Chemical makers fight new Trump tariffs

US chemical makers worry that an additional round of taxes on Chinese goods will hurt their competitiveness

by Alexander H. Tullo
July 5, 2019 | A version of this story appeared in Volume 97, Issue 27

 

A photo of a ship at the Port of Long Beach in California.
Credit: Port of Long Beach
The Trump administration has proposed tariffs on $300 billion more in imports from China, including $11 billion in chemicals and plastics.

Jean Yoho is worried about the latest round of tariffs the Trump administration has proposed on goods from China. As the head of procurement for Sun Chemical’s pigments division, she buys 3-hydroxy-2-naphthoic acid, also known as BONA, from China. From this, Sun Chemical makes the pigment red 57, lithol rubine, at a plant in Michigan.

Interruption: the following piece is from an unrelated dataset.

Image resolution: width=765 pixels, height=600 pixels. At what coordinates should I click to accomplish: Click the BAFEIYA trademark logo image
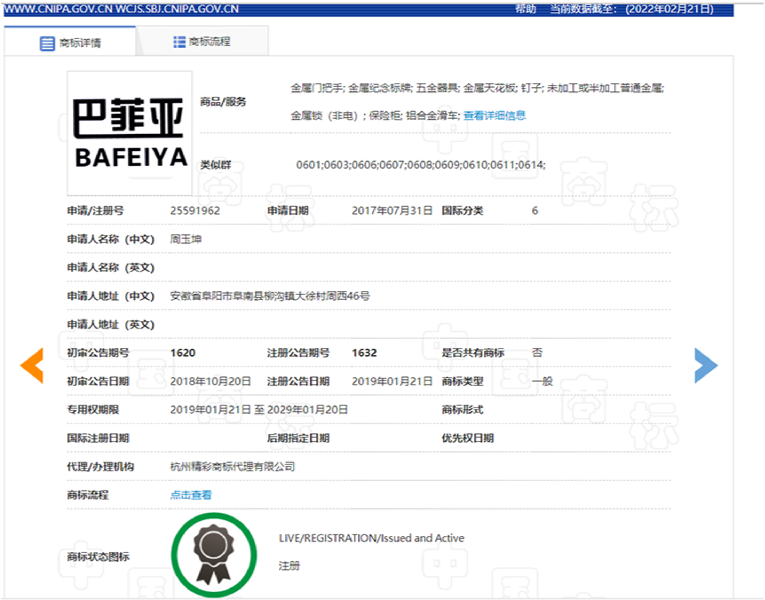point(130,133)
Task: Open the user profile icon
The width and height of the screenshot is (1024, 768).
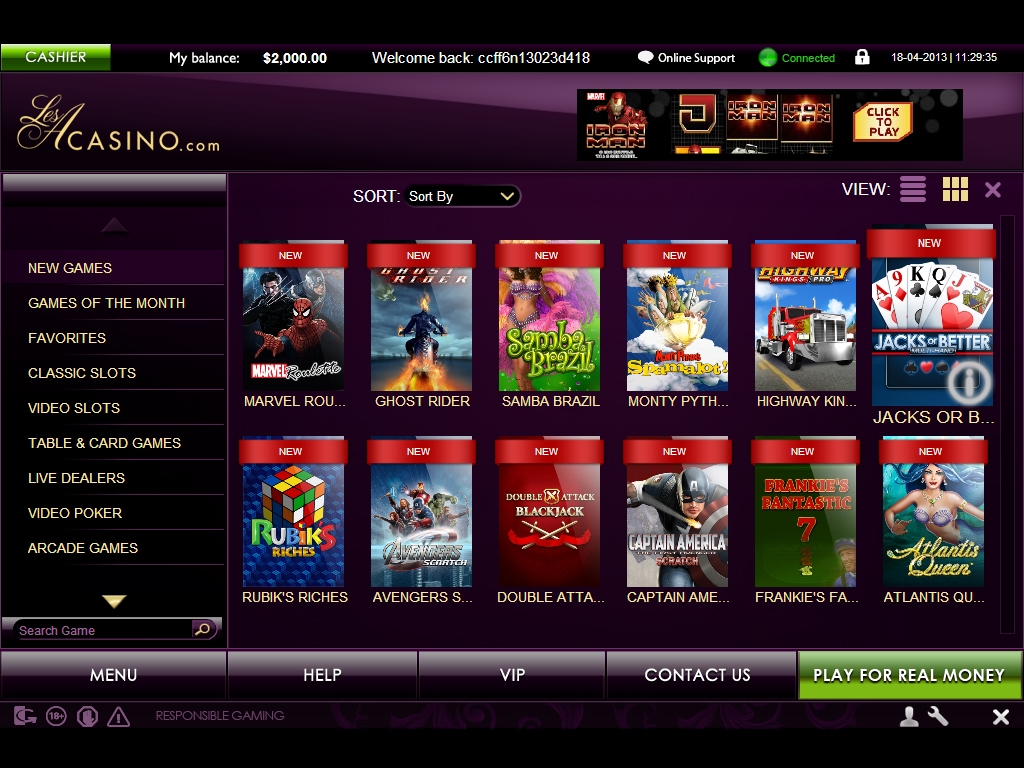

Should the Office of the US Trade Representative move forward with a 25% tariff on BONA, Sun Chemical’s Michigan plant would be less competitive. China is the only source of BONA. “We would actually end up being uncompetitive against all other foreign manufacturers because they’re not impeded by that 25% tariff for the feedstock,” Yoho says. Moreover, she notes, a firm in Canada, for example, could produce inks containing red 57 derived from Chinese BONA and enter the US duty-free.

Sun Chemical faces a similar situation for perylene red, a pigment made from naphthalic anhydride, also made only in China and facing a potential duty. Sun Chemical, a subsidiary of Japan’s DIC, says it has contingency plans involving its overseas operations in the event of tariffs on the pigment intermediates.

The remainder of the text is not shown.